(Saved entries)
----------
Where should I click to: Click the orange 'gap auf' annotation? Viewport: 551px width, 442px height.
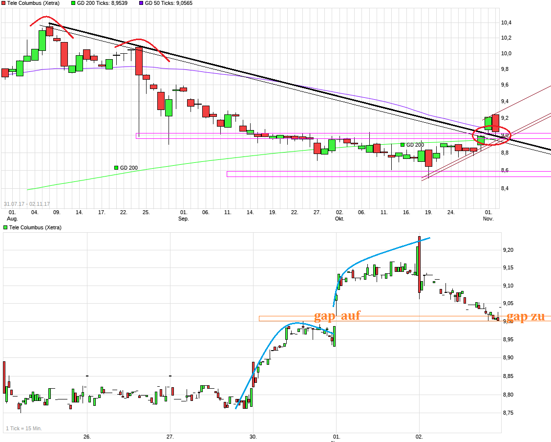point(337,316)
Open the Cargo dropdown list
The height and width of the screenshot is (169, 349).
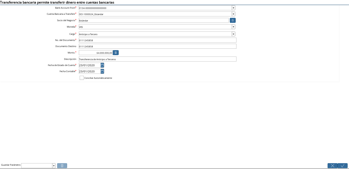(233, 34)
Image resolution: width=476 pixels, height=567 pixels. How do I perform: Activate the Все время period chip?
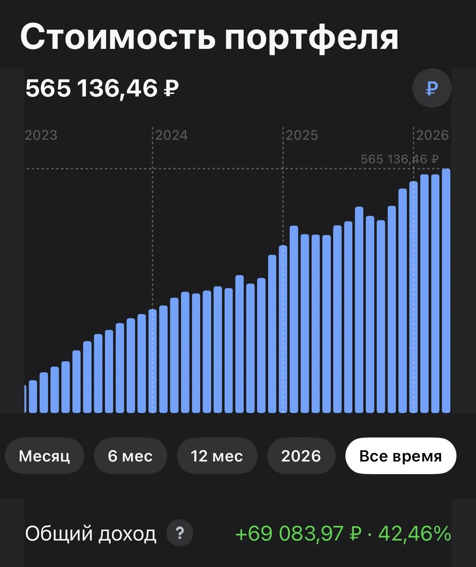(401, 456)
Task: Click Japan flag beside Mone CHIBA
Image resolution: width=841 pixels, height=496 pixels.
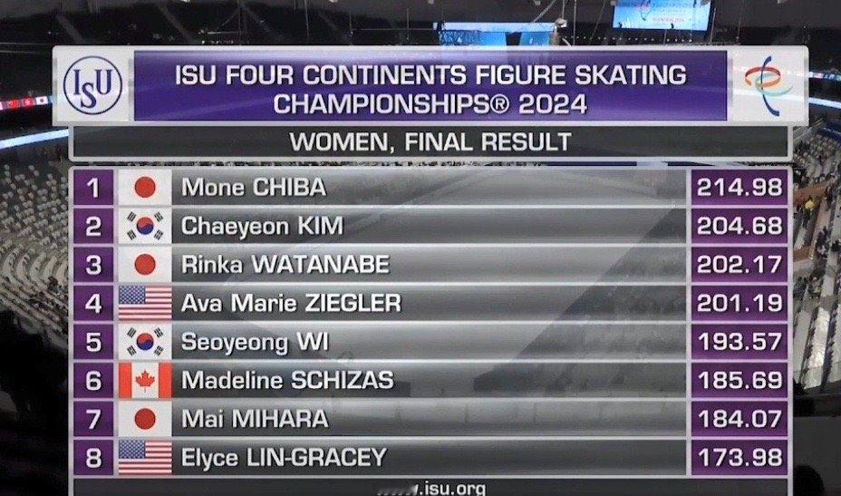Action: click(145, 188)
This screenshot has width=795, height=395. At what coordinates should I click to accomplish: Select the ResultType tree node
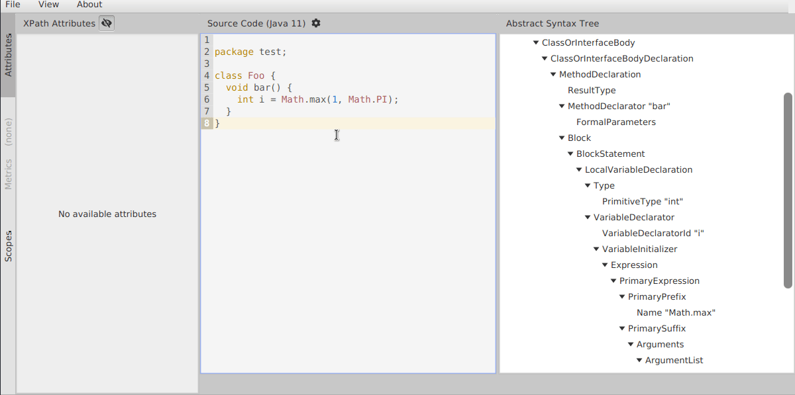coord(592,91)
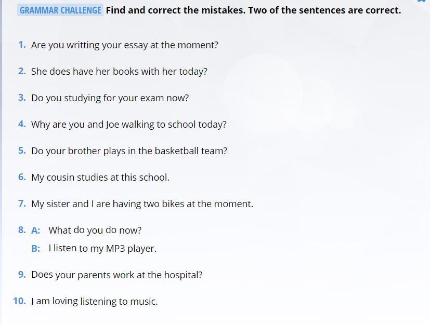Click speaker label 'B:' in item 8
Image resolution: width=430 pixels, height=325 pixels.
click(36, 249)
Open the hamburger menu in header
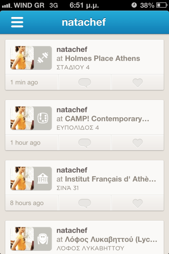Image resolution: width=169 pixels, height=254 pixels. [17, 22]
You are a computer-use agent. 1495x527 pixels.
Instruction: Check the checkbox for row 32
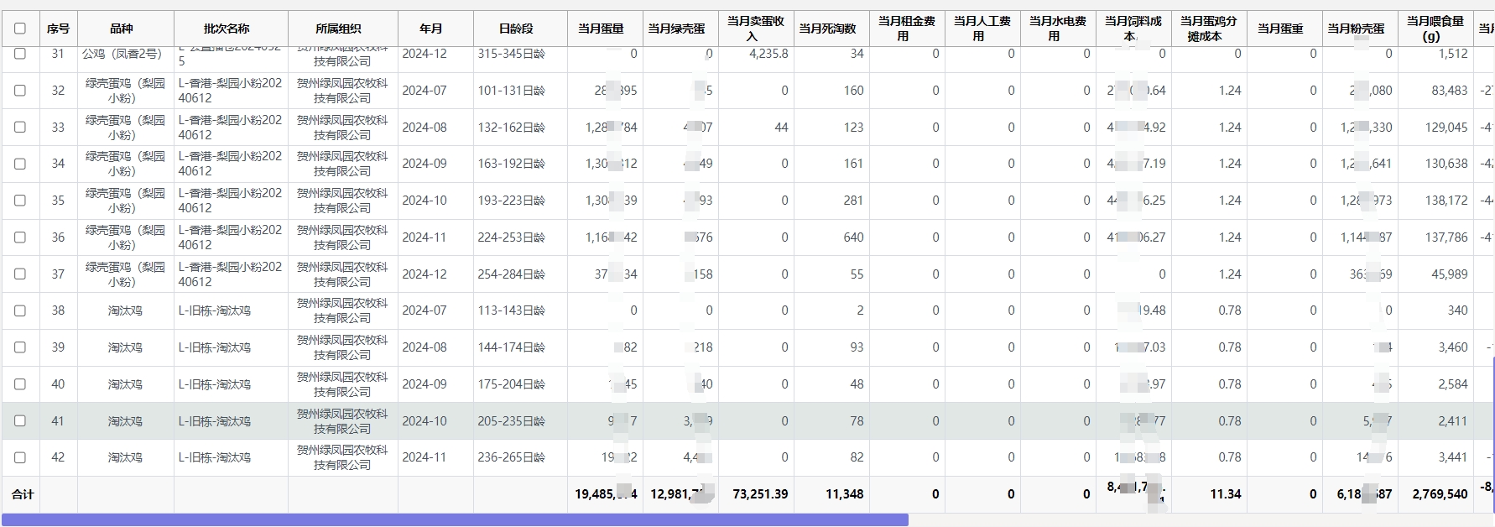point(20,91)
----------
_Task brief_
When you reach the line with "Task: Click Japan flag beside Mone CHIBA" in the entries above, start copying, and go on word for word to the last line; skip any picture.

_Completed task_
Task: Click Japan flag beside Mone CHIBA
Image resolution: width=841 pixels, height=496 pixels.
Action: click(145, 188)
This screenshot has width=795, height=395. At what coordinates should I click to accomplish: Select the ResultType tree node
coord(592,91)
Click speaker label 'B:' in item 8
Image resolution: width=430 pixels, height=325 pixels.
click(36, 249)
Open the hamburger menu in header
Image resolution: width=169 pixels, height=254 pixels. [17, 22]
You are a computer-use agent. 1495x527 pixels.
Instruction: Check the checkbox for row 32
point(20,91)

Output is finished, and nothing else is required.